RECORD SET ->
=== Section Start ===
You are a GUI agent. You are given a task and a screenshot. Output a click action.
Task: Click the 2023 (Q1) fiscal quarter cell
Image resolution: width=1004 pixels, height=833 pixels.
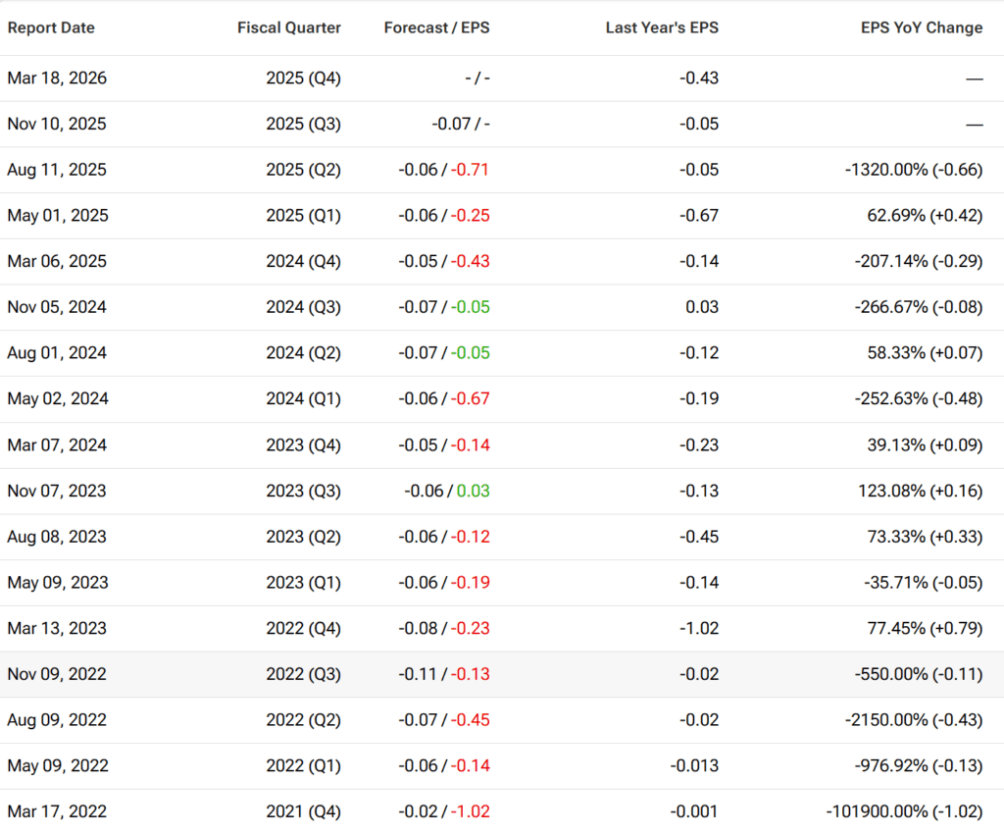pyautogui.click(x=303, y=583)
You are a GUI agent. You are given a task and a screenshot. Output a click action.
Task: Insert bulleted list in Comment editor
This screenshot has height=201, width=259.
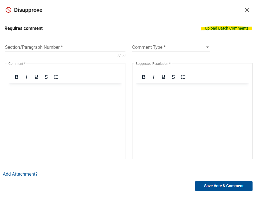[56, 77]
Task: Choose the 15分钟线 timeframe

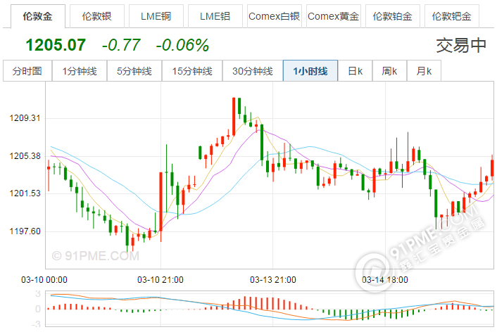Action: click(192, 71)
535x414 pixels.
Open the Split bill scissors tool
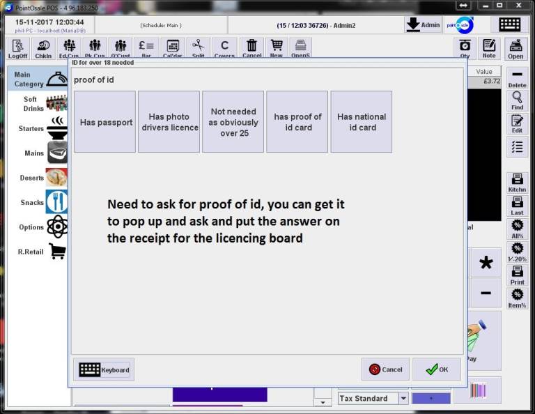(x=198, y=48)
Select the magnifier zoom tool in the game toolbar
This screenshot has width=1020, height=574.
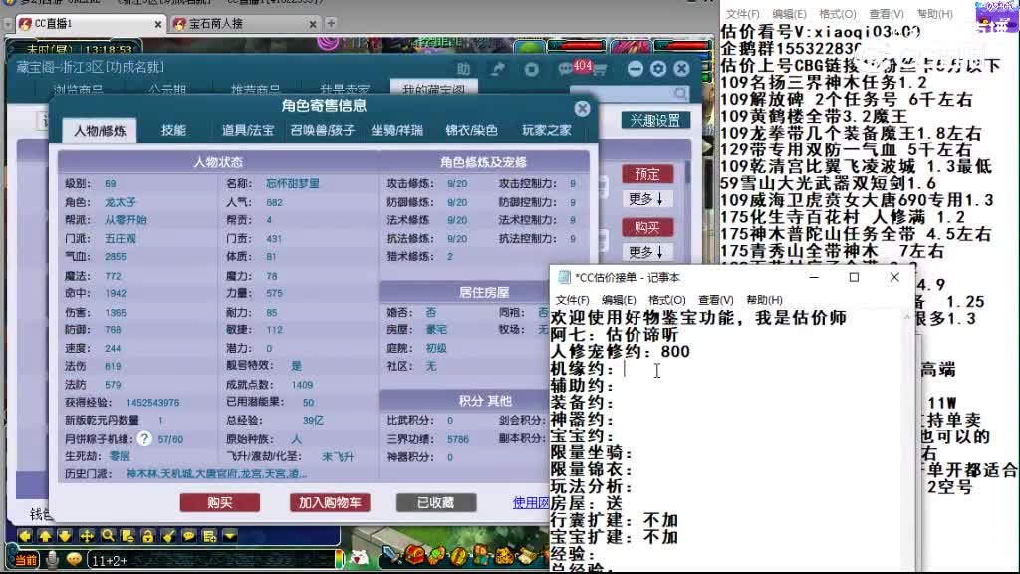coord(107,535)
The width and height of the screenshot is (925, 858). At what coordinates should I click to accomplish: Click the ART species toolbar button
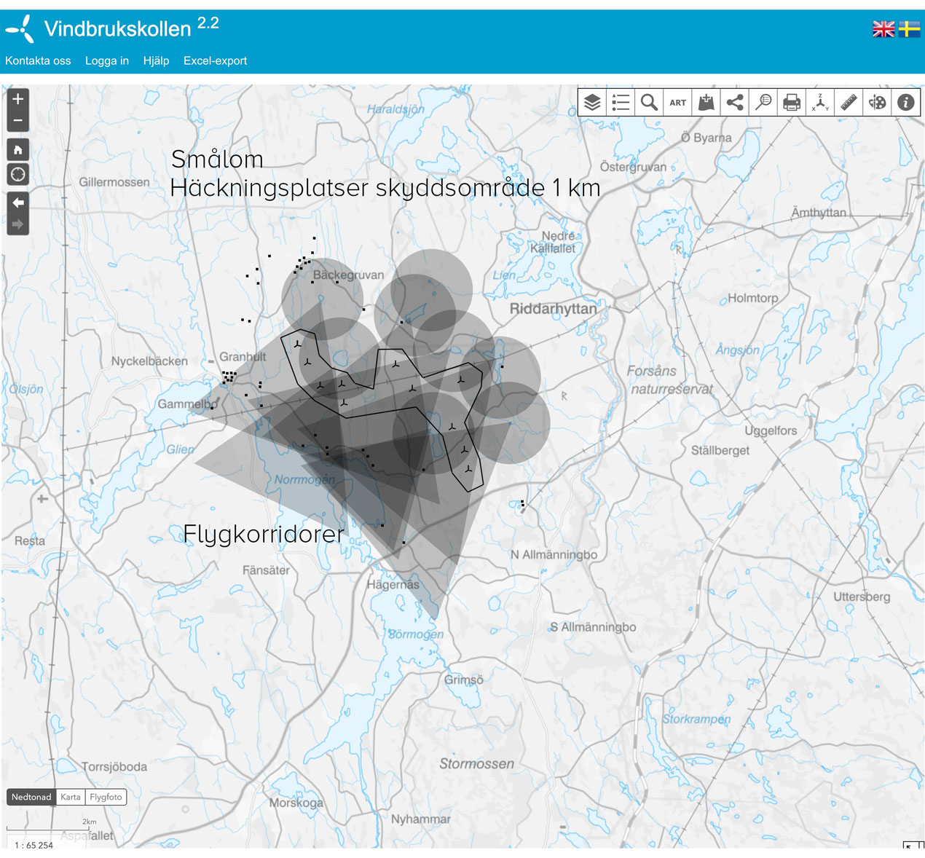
=== Section End ===
ACTION ITEM -> Every line from the one with "Task: Insert bulleted list in Comment editor" through the end of the material above should be restated word for word, with the pictures left out.

WRITTEN REPLY ->
Task: Insert bulleted list in Comment editor
This screenshot has height=201, width=259.
[56, 77]
Task: Choose the 15分钟线 timeframe

Action: click(192, 71)
535x414 pixels.
Open the Split bill scissors tool
(x=198, y=48)
Select the magnifier zoom tool in the game toolbar
This screenshot has width=1020, height=574.
coord(107,535)
The width and height of the screenshot is (925, 858). At what coordinates should I click to accomplish: Click the ART species toolbar button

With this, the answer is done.